● The request: Rewrite the rows from the line with "Screen dimensions: 491x348" up to and including the line with "Action: (x=1292, y=55)", replacing "screenshot" with "image" and changing nothing else. Leave the pictures out of your answer.

● Data entries:
────────────────────────────────────────

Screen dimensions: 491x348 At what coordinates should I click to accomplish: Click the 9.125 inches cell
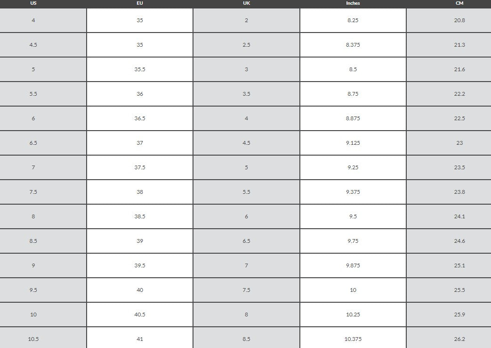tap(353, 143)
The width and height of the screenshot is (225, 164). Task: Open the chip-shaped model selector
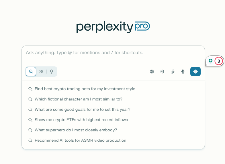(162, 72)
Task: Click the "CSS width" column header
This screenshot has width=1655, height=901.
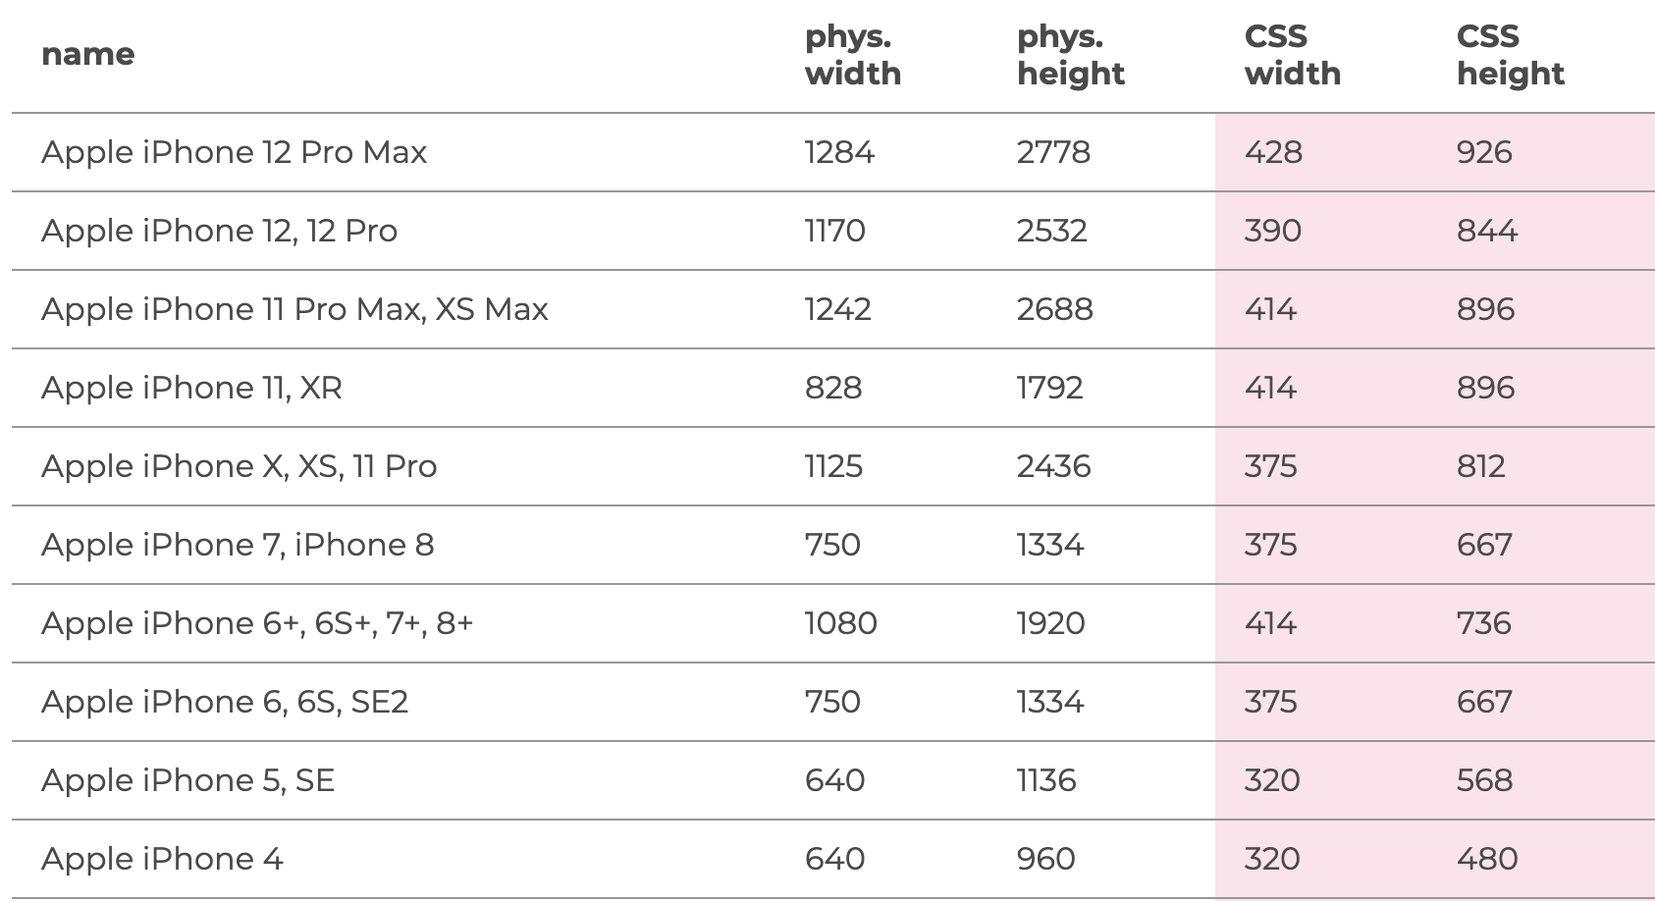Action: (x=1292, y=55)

────────────────────────────────────────

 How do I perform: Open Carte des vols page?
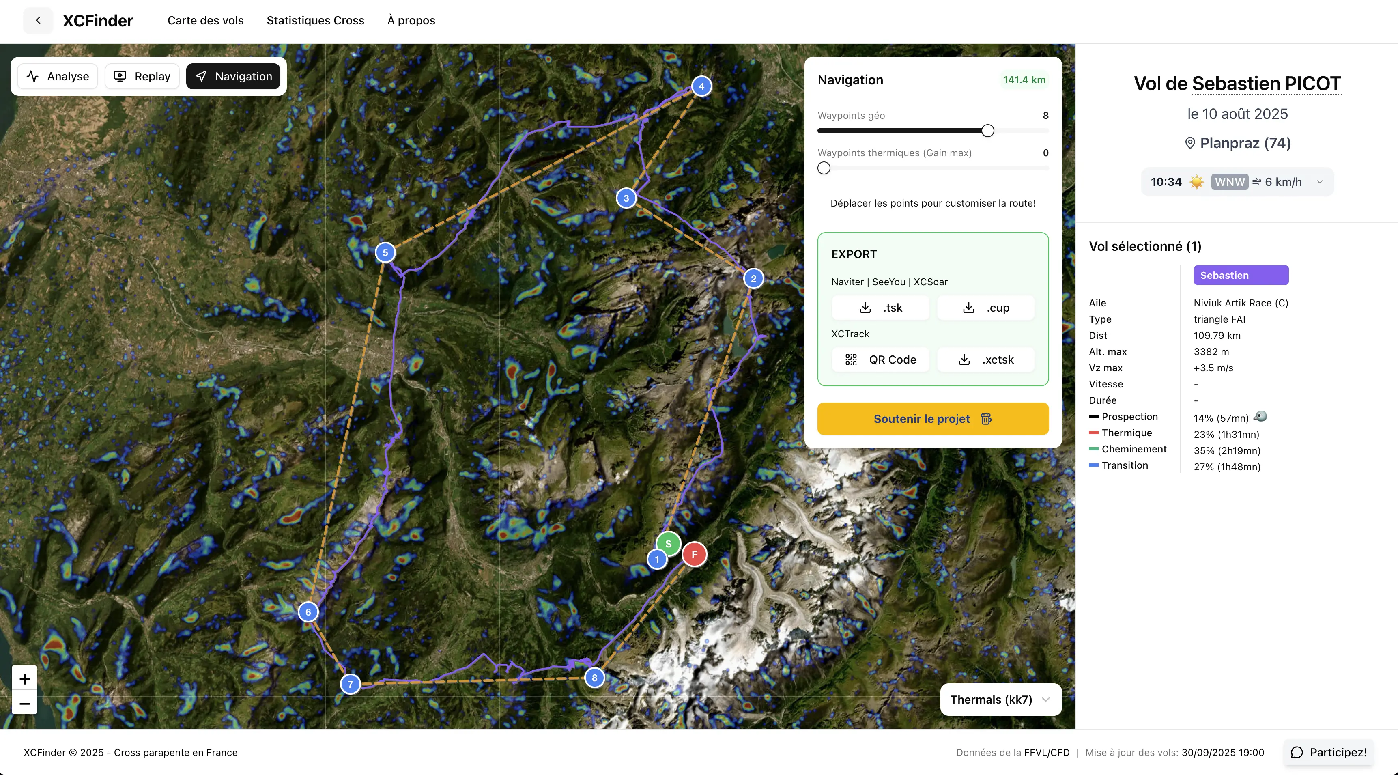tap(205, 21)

────────────────────────────────────────

● Finished answer:
Screen dimensions: 491x348 At what coordinates should I click to accomplish: Click the 9.125 inches cell
tap(353, 143)
The width and height of the image is (225, 164). Task: Open the chip-shaped model selector
(162, 72)
Task: Click the "CSS width" column header
This image has width=1655, height=901.
Action: (x=1292, y=55)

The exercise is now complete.